The leasehold house ownership system should be abolished and not fixed, campaigners have said as one MP likened it to the PPI scandal.
The National Leasehold Campaign (NLC) said it hoped a warning to builders from the competition watchdog on Friday would “shame these developers and investors into action”.
It came as the Competition and Markets Authority (CMA) found evidence that four of the country’s biggest housebuilders had mistreated buyers, misleading and trapping them in leaseholds with ground rents that double every decade.
“This scandal should be dealt with urgently, residential leaseholders have been abused for years … This is as bad for those concerned as the PPI scandal,” said Sir Peter Bottomley MP, who co-chairs the All-Party Parliamentary Group on Leasehold and Commonhold Reform.
“Leaseholders’ voices should be heard, their needs should be met and those responsible should pay up,” he told the PA news agency.
A freeholder owns both the house and the land it is on while a leaseholder basically rents the property for a fixed period – sometimes centuries.
The NLC believes leaseholds should be replaced with a commonhold system, which gives freehold control of a property and shared ownership and responsibility for common areas and services.
“If commonhold came into force, then it would mean that we would be true homeowners … it would give back control,” Katie Kendrick from the NLC told PA.
“As opposed to now, we leaseholders remain tenants and we’re shackled to the chains of the terms in our lease – we can face losing our property if we can’t if you can’t pay a bill.
“The Government has admitted that the leasehold system is broken and that they want to fix it.
“But you … can’t put any more sticking plasters on this system.”
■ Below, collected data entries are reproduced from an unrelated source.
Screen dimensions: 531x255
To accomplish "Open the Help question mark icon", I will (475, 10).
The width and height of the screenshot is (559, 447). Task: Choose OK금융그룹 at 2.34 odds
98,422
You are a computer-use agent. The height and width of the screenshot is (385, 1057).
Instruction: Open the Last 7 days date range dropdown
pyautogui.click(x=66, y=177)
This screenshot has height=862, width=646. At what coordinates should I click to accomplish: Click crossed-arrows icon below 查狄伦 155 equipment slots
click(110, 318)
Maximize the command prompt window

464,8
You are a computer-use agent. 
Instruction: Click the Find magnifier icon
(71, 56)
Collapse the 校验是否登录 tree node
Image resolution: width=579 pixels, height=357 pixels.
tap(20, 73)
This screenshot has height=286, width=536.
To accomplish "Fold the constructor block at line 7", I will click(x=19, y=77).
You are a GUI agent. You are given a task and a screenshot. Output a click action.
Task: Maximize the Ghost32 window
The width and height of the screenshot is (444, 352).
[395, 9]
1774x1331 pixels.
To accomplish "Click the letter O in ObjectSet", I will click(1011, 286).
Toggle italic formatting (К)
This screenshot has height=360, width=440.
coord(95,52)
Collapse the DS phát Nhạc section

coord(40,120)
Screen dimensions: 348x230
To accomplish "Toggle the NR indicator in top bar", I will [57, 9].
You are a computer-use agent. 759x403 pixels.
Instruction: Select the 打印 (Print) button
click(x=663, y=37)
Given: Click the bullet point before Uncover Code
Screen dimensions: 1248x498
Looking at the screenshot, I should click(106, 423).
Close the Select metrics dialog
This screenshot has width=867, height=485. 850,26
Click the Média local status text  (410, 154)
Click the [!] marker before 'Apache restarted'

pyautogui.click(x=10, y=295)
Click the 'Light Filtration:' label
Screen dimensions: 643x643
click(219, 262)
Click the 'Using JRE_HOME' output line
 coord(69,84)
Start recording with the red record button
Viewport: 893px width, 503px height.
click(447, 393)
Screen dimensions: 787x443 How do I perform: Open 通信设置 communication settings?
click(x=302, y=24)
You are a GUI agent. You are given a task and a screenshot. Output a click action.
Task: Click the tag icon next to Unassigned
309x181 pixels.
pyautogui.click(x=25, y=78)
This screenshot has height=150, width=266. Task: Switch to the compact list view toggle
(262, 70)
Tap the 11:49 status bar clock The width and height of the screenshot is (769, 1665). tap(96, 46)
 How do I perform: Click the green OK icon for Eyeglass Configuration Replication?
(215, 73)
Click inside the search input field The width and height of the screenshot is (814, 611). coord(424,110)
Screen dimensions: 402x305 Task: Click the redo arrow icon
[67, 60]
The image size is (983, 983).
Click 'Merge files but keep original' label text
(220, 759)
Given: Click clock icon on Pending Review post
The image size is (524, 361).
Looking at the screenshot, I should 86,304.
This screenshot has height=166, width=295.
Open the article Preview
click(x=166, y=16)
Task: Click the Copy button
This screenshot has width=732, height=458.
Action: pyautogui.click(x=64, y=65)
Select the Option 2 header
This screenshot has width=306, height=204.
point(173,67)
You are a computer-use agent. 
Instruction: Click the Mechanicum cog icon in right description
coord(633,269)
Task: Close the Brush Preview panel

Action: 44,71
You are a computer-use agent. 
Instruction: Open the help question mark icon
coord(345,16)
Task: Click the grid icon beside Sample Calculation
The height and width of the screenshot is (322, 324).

Until the turn of the century most leaseholds had been set at peppercorn levels – just a small payment to validate the contract, the CMA said.
However, as the 2000s started investors were looking for stable returns as a replacement for low interest rates and started baking bigger fees into the contracts.
The competition officials now estimate that there are around 3.5 million homes with a pre-2000 leasehold where the owners are charged low levels of typically £50 or less.
Meanwhile, a vast majority of the 778,000 leaseholds built between 2000 and 2018 are modern long-lease properties, where the charges can run into hundreds of pounds every year.
Even a century ago Prime Minister Lloyd George complained about leaseholds, said Sebastian O’Kelly at the Leasehold Knowledge Partnership. But things have got worse in the last 20 years.
“When investors saw the amount of profit they could make from residential property they wanted a cut of it,” he told PA.
“If you want to have an investment in UK residential property, owning the freehold to a leasehold property is the perfect way of doing it,” he added, highlighting that the freeholds are often owned by offshore companies run by nominee directors.
“Housebuilders are being caught out acting like the worst kind of shark who buys these freeholds in the property auctions,” he added.
Shadow housing and planning minister Mike Amesbury MP said: “Too many people remain trapped in this feudal system.
“This Government can no longer drag its heels: it must act now and legislate to end this broken system once and for all.”
Clive Betts, chair of the housing, communities and local government committee, said: “The Government has announced its intention to remove some of the worst features of the leasehold system, including capping ground rents.
“However they need to do more to intervene on behalf of leaseholders who continue to be trapped in leasehold properties they cannot re-mortgage or sell as a result of unfair contract terms.”